This is a post more about viewpoints and the big picture, hence speculative.
Counter-intuitively, this small paper that revises the Soviet subsidies to Cuba and talks about the organization of the Cuban economy in passing is probably the best thing you can ever read about the historical evolution of Marxist-Leninist (or “classical” in the terminology of Kornai) socialism as the system because it neatly packs two important points about it together.
Soviet Subsidy and Voluntarism: The Economic Anomalies of Revolutionary Cuba
Soviet Aid to Cuba
The paper is closing the methodological gap in the literature about the Soviet subsidies to Cuba. Almost all prior literature had the problem of using official exchange rates in trying to qualify them, and there was a revisionist correction to them which indicated that one should use not world prices, but the preferential American ones for example, but all of them weren’t very economically meaningful because both sides of the trade were done in non-transferable rubles which were just accounting entities of the Soviet trade block and you need to correct for it.
This paper tries to value both Cuban exports to the Soviet Union (sugar & nickel) at world prices & preferential American ones, then tries to value Soviet imports to Cuba at world prices and get the differences which can be treated as implicit subsidies, as presented in Table 2.
The Table 4 does the same, but also tries to value all Soviet imports, not only competitive ones, by discounting their values by 20%.
Then it has a quite short tour that explains how Cuban economic organization has seen waves of badly organized mobilization campaigns with the government lashing out against “technocrats” in which the country was saved greatly by the Soviet efforts and pushed into more “revisionist” and market-oriented reforms.
Soviet Subsidy
Normally, when people are discussing socialism, they mean the system of extreme national autarky, but I think it’s wrong because it concentrates on Soviet Russia in it. Socialism as the economic system on the world scale is most and foremost a system of Russian subsidies.

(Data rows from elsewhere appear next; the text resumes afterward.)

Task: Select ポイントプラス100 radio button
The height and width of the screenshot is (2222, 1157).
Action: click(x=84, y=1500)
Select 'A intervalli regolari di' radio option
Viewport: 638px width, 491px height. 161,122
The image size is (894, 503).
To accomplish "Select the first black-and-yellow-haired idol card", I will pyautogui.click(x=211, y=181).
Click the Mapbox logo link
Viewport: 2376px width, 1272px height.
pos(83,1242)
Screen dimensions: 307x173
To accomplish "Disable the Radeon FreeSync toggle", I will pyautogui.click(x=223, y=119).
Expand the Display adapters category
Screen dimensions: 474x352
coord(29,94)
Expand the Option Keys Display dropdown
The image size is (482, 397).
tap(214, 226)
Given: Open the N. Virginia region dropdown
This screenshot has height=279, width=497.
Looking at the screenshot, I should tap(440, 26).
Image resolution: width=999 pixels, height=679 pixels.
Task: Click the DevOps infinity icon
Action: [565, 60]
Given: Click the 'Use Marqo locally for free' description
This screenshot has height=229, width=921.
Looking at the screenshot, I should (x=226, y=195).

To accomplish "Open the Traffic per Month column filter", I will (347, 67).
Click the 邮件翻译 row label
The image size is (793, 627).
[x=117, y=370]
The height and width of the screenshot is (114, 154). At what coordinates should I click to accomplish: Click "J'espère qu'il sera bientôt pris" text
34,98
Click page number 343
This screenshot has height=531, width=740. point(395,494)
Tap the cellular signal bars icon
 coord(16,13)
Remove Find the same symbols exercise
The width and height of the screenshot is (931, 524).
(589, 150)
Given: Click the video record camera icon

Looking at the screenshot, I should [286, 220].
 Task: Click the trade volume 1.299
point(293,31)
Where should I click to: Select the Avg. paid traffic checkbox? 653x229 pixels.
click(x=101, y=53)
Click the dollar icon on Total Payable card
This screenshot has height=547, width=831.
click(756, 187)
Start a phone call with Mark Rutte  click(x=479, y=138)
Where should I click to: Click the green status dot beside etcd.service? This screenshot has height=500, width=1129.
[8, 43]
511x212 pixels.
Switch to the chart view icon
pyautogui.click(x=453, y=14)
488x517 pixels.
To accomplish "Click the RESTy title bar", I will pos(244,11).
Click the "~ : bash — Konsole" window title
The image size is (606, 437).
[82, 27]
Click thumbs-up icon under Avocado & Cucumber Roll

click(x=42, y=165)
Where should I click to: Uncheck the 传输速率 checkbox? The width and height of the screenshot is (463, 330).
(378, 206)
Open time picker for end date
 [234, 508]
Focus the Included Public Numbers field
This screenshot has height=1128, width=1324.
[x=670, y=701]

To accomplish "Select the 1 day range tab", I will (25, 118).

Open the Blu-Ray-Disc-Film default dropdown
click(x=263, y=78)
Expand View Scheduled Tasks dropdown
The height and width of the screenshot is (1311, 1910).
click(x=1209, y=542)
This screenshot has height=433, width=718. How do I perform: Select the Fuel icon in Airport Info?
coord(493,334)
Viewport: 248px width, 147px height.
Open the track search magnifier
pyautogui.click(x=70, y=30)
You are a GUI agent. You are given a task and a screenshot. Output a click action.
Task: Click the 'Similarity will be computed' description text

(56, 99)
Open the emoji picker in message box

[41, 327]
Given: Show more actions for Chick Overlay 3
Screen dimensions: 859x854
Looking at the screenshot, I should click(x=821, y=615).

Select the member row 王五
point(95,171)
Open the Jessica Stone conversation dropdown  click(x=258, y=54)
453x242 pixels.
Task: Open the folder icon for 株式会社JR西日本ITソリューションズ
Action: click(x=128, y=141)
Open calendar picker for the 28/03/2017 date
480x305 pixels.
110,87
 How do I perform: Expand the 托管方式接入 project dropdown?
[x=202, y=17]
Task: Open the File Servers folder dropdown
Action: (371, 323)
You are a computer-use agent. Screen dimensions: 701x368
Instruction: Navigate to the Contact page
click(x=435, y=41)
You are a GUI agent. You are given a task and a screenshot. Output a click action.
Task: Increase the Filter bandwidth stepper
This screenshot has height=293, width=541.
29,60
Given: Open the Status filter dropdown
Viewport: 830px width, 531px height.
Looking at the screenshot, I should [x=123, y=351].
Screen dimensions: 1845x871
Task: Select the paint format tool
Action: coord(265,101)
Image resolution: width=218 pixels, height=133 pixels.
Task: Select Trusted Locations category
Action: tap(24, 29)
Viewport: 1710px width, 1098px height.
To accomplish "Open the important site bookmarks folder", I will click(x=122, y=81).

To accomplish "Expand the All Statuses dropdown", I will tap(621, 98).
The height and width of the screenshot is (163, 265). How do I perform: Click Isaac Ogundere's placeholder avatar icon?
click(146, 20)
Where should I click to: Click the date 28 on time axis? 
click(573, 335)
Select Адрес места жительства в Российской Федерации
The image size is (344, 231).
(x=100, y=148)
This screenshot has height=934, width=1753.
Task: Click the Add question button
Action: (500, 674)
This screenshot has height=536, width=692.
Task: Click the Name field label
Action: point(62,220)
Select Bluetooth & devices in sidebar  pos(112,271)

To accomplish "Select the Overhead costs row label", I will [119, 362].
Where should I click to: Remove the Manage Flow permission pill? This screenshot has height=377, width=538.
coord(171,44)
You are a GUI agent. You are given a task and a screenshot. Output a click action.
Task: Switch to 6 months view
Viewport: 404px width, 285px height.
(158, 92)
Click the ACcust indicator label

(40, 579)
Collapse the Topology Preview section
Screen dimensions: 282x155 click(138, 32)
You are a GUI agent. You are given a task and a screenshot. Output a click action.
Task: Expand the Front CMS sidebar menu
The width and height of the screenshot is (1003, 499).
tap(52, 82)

It works both on the international level and, far too often missed, the Soviet federal level. The story is something akin to the resource curse in which your entire economy is transformed into a quite weird and often inefficient structure to service the needs of Soviet Russia and your failings are covered by the Russian subsidies.
The Socialist Republics of Central Asia and Transcaucasus have seen quite decent development not because of some amusing micro policies in the regions, but persistent transfers by the Soviet budget from Russia to them.
We have seen quite decent documentation of the international situation in The Triumph of Broken Promises.
International socialism ended when Russia broke its spine and was unable to fund it anymore.
Voluntarism
Normally, it’s rhetorically assumed that there is some magical Stalinist planning of total plans for the economy that got replaced by neoliberals, revisionists, and technocrats who didn’t want to plan the economy anymore after Stalin’s death in the 50s which lead to the reconstruction of capitalism in the Soviet Union and its consequent destruction.
The problem with this story is that it’s almost universally accepted in the relevant historiography there were far fewer plans (if they even existed in a real sense, outside of sketchy drafts as was often the case), they were badly followed, far fewer coherent statistics collected (for both ideological and pure capacity reasons) in the period of the construction of the communism in the initial years. It was a very volunteerist process full of amateurish decisions without that much scientific or ruled-based decision-making with outright bans on the research and the use of mathematical statistics and economic modeling for the process of decision-making.
There were far more plans, far better statistics, far more rule-based decision-making in the next years, far more mathematics, and far more vigorous debates among reformists of every stripe.
It’s a quite common point about how “economic planning” is actually used in almost any argument. It’s a very schizophrenic rhetorical trick in which people defend arbitrary discretionary decision-making by using the metaphors of scientific rule-based decision-making.
It ends with the idea that socialism has been having increasingly fewer and fewer practical policy contents outside of the spirit of the general etatism in the economy and the party-state in politics (one can look at the modern discourse related to China for the examples)
As a side thought, always ask yourself at which year the first competent Soviet census with more or less full coverage was conducted, and compare it to the state of Swedish population data. And what is more important than knowledge about your own population?
The Intermezzo About Belarus
In our Eastern European panopticon, the last country that can claim as being close to socialism (now normally market socialism in the discourse) is Belarus. One can have an educated guess about the path of the economic development of the said country.
Ideology & Human Development
This post can be thought about as a critique, but regional equalization was always a great part of the socialist ideology as such and it’s not really a failure of the ideology on its own terms, but then trying to prove that we have East Asia only due to American direct and implicit subsidies looks far weirder.
The entire idea that you had a great replicable economic model gets far weaker when it consists of fewer and fewer actual policies. These ideas are mostly dreaming about the violent mobilization you had in the past and the idea that burning the giant population and natural resources inherited by the Soviets from Tsars on the funeral pyre of the world revolution is the best thing that one can do, which is somewhat funky. It’s even more so when you normally have the demographic transition only once, as you have a country like Russia only once too, and we are in a dying world.